Actually the most important thing needed in science/research in America, as with most everything else, is JOBS JOBS JOBS. Science (and the rest of America) suffers from a very simple dysfunction: too much investment in too few.

Too few PI's, too many fully and highly skilled/trained creative scientists forced to work for them - and relinquish their intellectual property to their bosses, not to mention give up hope of a position in science from which they could retire.

Aaron T. Dossey, Ph.D.
Biochemistry and Molecular Biology





Wayne Tyson wrote:
Ecolog:

Because it all boils down to individuals and cases and the devil is in the details, I would say 
that (the article at the link is.gd/dTIL2)* as Madhu suggests, is as good a place as any to start. 
Generalizations won't cut it, but that doesn't mean that trends and entrenched habits and even 
inconvenient truths are not useful--to a point, of course. Hacker and Dreifus have illuminated some 
possible pathways to betterment, but like all good teachers, wisely choose not to belabor the 
obvious and bore us all to tears. Their job is to help all to UNDERSTAND, not merely to 
"know." As they point out: "It's the job of the teacher to get students interested 
and turned on no matter what the subject is. Every student can be turned on if teachers really 
engage in this way." That is the issue, and that is the challenge. Always has been, always 
will. It is out of THIS that the magic of fuller and fuller understanding grows.

Ecology, like a "roofer's card," covers everything. Every teacher should have a fire in hisher belly and infect as many other people with the disease as possible, in and out of institutions. Those who are primarily interested in glory and/or riches should keep a day job in the military or the stock market and settle for ecology as an avocation. Getting rich and famous just isn't in the cards in ecology; it ain't for the egocentric. It's a square peg in a round hole problem.
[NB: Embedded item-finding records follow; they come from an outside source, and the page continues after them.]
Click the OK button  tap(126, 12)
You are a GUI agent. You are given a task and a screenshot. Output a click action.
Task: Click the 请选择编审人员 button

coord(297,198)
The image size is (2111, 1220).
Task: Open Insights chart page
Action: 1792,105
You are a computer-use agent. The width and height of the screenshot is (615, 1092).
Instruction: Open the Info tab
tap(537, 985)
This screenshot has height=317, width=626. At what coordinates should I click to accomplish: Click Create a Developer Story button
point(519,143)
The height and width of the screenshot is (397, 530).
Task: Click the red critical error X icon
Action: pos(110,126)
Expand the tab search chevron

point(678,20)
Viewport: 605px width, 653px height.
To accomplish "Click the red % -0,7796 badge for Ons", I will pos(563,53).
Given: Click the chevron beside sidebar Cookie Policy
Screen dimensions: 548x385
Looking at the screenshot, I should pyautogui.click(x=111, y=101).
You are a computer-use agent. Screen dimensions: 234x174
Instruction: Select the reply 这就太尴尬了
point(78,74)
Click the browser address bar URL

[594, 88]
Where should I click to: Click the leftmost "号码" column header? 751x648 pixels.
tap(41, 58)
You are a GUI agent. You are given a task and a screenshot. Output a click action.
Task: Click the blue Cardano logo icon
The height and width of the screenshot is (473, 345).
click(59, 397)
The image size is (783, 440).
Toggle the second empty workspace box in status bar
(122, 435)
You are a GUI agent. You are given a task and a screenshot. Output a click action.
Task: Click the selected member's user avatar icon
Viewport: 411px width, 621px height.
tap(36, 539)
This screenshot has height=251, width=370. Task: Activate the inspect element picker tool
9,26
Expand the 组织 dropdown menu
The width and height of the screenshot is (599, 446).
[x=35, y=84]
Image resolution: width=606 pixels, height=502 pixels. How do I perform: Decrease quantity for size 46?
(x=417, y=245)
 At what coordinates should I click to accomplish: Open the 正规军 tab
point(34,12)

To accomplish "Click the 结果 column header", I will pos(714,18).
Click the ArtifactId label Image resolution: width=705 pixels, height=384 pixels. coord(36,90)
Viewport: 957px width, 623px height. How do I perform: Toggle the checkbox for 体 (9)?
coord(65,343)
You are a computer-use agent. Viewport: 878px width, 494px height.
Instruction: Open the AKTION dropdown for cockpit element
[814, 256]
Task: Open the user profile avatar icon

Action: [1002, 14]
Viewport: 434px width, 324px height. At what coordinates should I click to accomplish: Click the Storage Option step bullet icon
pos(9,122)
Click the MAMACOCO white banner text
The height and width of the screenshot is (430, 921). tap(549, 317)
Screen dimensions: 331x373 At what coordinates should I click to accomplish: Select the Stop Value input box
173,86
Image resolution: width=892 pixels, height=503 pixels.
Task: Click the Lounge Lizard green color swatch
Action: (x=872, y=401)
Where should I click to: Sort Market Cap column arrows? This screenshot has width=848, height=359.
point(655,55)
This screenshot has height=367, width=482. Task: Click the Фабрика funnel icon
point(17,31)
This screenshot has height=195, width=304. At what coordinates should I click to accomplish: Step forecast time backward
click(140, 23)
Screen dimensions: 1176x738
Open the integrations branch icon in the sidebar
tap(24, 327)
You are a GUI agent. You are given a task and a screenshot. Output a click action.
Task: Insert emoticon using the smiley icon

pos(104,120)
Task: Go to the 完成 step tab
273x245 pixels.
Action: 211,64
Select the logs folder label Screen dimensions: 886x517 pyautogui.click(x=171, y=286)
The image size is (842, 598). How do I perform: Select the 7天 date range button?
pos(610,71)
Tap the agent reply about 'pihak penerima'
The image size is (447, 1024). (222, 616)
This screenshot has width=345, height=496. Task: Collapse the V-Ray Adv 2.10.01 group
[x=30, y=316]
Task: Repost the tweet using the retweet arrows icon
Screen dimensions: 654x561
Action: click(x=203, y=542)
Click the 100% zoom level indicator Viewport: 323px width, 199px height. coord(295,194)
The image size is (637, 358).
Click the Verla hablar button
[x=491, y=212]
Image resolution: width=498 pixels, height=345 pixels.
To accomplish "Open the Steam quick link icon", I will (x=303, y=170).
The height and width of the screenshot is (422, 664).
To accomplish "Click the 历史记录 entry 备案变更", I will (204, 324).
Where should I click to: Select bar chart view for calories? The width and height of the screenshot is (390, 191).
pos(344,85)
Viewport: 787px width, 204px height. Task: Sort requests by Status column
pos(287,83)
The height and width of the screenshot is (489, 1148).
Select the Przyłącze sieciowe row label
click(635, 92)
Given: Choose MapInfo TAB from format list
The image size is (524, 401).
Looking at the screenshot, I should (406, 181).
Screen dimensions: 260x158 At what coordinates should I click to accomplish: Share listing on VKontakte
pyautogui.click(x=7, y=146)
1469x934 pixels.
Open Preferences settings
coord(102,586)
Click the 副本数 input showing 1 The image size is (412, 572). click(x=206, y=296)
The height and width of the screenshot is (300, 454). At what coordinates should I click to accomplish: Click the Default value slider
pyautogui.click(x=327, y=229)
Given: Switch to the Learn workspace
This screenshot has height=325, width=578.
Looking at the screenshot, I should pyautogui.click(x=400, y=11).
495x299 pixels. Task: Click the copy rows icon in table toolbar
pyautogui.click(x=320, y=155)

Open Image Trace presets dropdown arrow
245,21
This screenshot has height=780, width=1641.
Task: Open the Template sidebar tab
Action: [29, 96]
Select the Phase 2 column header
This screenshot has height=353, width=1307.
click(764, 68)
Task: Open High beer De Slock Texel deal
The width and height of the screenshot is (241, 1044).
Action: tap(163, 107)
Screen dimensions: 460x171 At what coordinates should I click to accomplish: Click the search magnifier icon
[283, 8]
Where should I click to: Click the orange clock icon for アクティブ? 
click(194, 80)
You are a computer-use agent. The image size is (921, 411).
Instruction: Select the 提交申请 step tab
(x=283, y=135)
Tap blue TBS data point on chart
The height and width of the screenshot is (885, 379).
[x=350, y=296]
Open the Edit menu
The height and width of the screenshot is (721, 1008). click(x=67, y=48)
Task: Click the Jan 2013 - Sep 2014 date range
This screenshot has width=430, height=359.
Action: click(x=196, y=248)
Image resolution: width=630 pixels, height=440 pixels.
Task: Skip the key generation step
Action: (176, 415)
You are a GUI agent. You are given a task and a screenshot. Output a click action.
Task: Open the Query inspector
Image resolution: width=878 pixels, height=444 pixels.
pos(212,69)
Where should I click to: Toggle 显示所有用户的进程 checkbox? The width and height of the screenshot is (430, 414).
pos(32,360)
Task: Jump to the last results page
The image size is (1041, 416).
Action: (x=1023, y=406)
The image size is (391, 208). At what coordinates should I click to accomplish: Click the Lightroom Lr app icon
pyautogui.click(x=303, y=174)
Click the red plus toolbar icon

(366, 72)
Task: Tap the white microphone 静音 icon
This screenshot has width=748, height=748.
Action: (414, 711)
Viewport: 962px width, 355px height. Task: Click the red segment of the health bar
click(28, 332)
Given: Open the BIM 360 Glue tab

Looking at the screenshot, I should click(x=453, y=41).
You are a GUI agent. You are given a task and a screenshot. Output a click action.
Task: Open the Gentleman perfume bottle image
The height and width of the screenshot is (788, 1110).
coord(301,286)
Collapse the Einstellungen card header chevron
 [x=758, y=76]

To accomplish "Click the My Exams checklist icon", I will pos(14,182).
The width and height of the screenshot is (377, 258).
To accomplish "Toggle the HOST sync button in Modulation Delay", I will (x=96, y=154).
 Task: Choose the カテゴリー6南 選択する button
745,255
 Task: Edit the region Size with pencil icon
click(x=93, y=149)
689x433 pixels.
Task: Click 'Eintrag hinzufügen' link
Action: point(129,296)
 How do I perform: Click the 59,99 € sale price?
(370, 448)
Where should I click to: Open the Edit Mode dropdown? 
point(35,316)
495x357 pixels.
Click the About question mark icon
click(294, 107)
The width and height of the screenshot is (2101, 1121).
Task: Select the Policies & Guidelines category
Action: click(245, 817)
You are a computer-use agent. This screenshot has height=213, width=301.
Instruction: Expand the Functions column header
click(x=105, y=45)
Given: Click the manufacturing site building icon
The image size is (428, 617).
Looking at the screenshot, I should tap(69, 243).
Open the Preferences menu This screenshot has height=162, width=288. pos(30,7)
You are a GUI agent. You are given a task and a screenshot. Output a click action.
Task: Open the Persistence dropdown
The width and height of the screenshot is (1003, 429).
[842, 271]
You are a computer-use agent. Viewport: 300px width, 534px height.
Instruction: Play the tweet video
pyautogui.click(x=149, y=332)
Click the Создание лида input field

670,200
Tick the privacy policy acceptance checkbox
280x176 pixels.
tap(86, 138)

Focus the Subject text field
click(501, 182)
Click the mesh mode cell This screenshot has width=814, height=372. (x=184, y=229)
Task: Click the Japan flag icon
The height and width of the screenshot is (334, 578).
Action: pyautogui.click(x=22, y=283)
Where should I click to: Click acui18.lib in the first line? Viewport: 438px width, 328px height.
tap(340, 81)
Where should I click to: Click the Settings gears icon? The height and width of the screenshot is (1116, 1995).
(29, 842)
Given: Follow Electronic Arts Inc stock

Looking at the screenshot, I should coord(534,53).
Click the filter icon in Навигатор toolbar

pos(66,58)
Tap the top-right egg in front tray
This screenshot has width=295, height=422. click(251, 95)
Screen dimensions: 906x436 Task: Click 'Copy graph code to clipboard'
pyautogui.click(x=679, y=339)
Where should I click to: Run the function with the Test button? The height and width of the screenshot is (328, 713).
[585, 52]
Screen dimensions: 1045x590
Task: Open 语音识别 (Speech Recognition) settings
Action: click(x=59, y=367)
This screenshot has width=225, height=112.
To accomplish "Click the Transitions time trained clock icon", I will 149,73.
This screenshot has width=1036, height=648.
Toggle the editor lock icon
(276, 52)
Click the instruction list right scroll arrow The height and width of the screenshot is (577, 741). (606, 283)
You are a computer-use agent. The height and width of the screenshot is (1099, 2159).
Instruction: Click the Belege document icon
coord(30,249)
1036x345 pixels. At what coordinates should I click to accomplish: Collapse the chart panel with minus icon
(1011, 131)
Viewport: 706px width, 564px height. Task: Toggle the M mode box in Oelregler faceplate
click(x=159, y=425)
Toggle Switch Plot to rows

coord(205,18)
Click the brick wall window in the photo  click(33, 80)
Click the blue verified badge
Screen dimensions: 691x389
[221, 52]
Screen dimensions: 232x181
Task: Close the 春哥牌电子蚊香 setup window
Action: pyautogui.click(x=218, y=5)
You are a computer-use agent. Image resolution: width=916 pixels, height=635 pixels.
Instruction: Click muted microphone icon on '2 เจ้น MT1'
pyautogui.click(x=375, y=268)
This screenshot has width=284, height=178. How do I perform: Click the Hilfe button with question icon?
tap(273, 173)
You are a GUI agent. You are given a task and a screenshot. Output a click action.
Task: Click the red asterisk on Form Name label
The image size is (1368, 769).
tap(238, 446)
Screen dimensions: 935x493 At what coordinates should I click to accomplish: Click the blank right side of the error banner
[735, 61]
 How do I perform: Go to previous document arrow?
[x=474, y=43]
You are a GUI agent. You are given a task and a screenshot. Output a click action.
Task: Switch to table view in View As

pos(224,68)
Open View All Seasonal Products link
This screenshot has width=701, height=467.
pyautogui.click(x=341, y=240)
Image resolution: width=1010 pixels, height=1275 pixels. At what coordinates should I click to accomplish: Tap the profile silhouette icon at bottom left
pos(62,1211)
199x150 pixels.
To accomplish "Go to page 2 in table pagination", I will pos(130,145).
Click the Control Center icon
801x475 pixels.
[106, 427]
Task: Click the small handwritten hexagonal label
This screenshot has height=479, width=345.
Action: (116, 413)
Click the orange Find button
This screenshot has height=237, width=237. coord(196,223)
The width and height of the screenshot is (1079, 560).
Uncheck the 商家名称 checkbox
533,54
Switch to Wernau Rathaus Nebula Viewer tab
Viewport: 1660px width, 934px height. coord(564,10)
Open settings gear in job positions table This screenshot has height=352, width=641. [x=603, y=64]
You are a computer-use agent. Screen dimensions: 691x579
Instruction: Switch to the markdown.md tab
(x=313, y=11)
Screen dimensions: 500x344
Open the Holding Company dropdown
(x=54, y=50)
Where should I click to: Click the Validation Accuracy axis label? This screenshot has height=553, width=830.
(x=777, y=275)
True, the whole trend in the world is toward acquisitiveness rather than inquisitiveness, and right there is the tension between emphasis on a life of ease and an easy life. Subordination of all kinds should be resisted, but ecology most of all, as a study of life in its context, should resist selling out to the acquisitors. Students, which means all of us who stand before Nature in naked ignorance, would do well to suffer their suffering unto Ecolog--and all of the 10,000-plus subscribers should pass the word that this is the place to start. To some degree (and once one gets hooked, CAN one stop?) every single person should be an ecologist. Jobs, JOBS? We don' need no stinkin' JOBS--what we need is a LIFE!

WT

* For some reason, inclusion of the actual link caused the system to reject the post without sending the request for confirmation message. Sorry for any inconvenience. Have others noticed this? What is it about the link that causes this? This is the first time I have encountered this. The fact that Madhu's post was able to get through the system with this "defect" only adds to the mystery.